Generally speaking, the European Union’s (EU) General Data Protection Regulation (GDPR) has gone fairly well in Finland, according to Anu Talus, data protection ombudsman for the country’s data protection authority.
Two deputies work with Talus at the Office of the Data Protection Ombudsman – one is responsible for the public sector and the other looks after enforcing the laws. Talus looks after the private sector.
“Companies did a lot of work before GDPR entered into force, but there is still a lot of room for improvement, especially on two of the basic issues,” said Talus. “One of the issues is the transparent processing of personal data. Data controllers in both the public and private sector need to be more transparent about what personal data is collected and for what purpose.
“The other issue is privacy by design. Too many data controllers have been waiting until late stages in the development of new platforms to think about data protection. The regulation calls for data privacy by design, which means it is part of the fundamental architecture of any digital platform.”
Explaining data protection regulation and imposing fines in Finland
The job of the data protection ombudsman is to enforce GDPR and local laws when necessary. But it is also to inform companies and public sector agencies about data protection, to look for areas of improvement, and to provide advice and tools that help organisations comply.
While Talus is the official data protection ombudsman for Finland, for fines and other big decisions she gets help from the two deputies, who are independent decision-makers. If one of the three disagrees with the two others, the dissenting opinion is documented.
She also gets help from an expert board, which is appointed by the Finnish government to help the Office of the Data Protection Ombudsman by issuing statements on significant questions. The expert board currently consists of 10 people, including academics, legal experts and technology experts.
“Companies did a lot of work before GDPR entered into force, but there is still a lot of room for improvement, especially on two of the basic issues: the transparent processing of personal data and privacy by design”
Anu Talus, data protection ombudsman for Finland
So far, the Office of the Data Protection Ombudsman has issued 15 administration fines, the biggest of which was on Vastaamo, a psychotherapy centre. The provider of mental health services had its systems broken into about two years ago, resulting in personal data being leaked in general, which was even accessed by the police.
Vastaamo was fined €608,000 for negligence. The finding was that the company should have implemented basic measures to protect against unauthorised and illegal processing or accidental disappearance of personal data. Furthermore, it should have immediately reported the breach. Vastaamo has since gone bankrupt.
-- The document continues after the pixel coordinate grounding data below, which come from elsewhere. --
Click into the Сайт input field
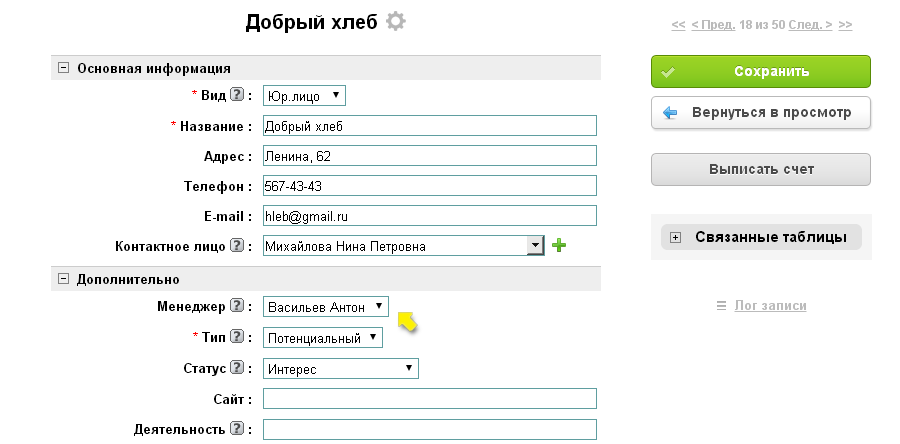 coord(429,399)
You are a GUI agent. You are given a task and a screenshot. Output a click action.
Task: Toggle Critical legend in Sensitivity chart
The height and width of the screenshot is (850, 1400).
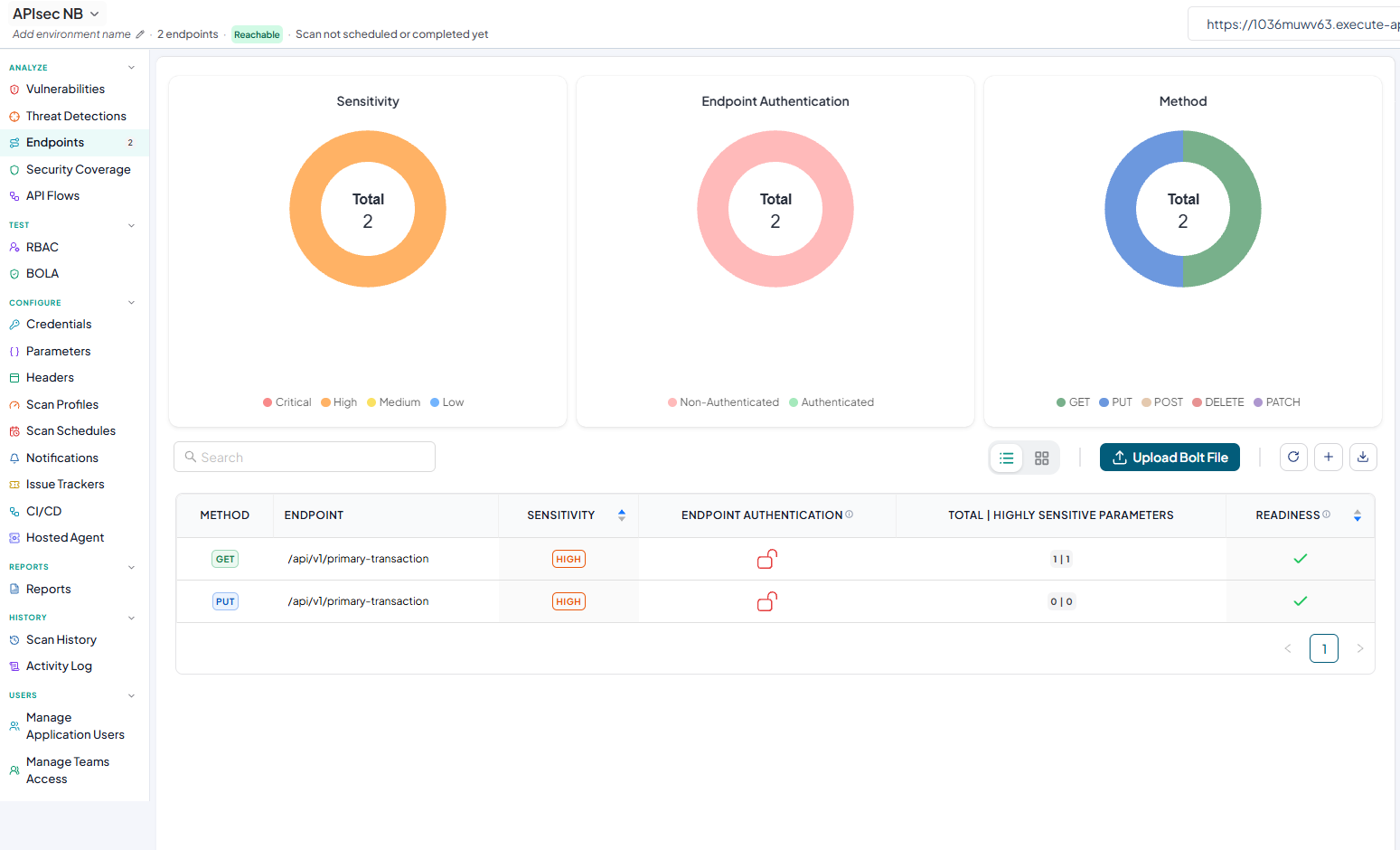click(x=287, y=402)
In addition to enforcing the GDPR, the ombudsman also enforces other legislation concerning data privacy in Finland. Other data protection regulation includes the Data Protection Act, which came into force on 1 January 2019 to supplement the GDPR. Earlier regulation includes the Act on the Protection of Privacy in Working Life, written in 2004 and amended in 2019, which focuses specifically on the processing of personal data concerning employees. This act addresses employer handling of test results, technical surveillance in the workplace and employee email.
“We also have a lot of sector-specific legislation around data privacy,” said Talus. “When we implemented GDPR on a national level, we looked at how we could reduce the amount of this sector-specific regulation. But it is more complicated than we first thought because of dependencies – one law depending on another and the way of enforcing the laws being intertwined with other procedures.”
The future of data protection in Finland
One of the ombudsman’s focus areas for 2022 is cloud services and the transfer of data to third countries. Most of the world’s biggest cloud providers are based in the US, so any data in the cloud is likely, at some point, to wind up on a server there, or at least a server owned by a US company. This problem is not unique to Finland and is currently be handled at the European level. The EU is working with the US to try to find a new agreement to replace the Safe Harbour Agreement and Privacy Shield, two frameworks that addressed data transfer between the EU and the US, but which were shot down in the European Court of Justice.
Another focus area for 2022 is to create tools to help small and medium-sized enterprises (SMEs) assess their level of data protection. The role of the data protection ombudsman is much more than just enforcing regulation – it’s also about explaining the regulation, spotting common misunderstandings, and helping to find remedies.
As for the future of GDPR, Talus is naturally happy with the current version of the EU-wide regulation – after all, she was one of the people who helped write it. However, she does see some challenges to be overcome around procedural rules of different member states. On the one hand, there needs to be some commonality among different countries in how they implement GDPR. On the other hand, GDPR has to fit into existing procedures in each state, so there needs to be some freedom to make local adjustments.
One of the aims of the ombudsman is to promote the development of a single digital market within the EU. This means that, while Finland has supplementary legislation of its own, there needs to be a movement towards a European-wide approach to data protection – as much as possible.
“Data protection will become more significant in the future,” Talus told Computer Weekly. “From my perspective, one of the biggest challenges is transparency. Organisations need to clearly state what data they are collecting and why. This needs to be stated clearly and concisely. Very few people read the long messages that pop up when they visit a website.”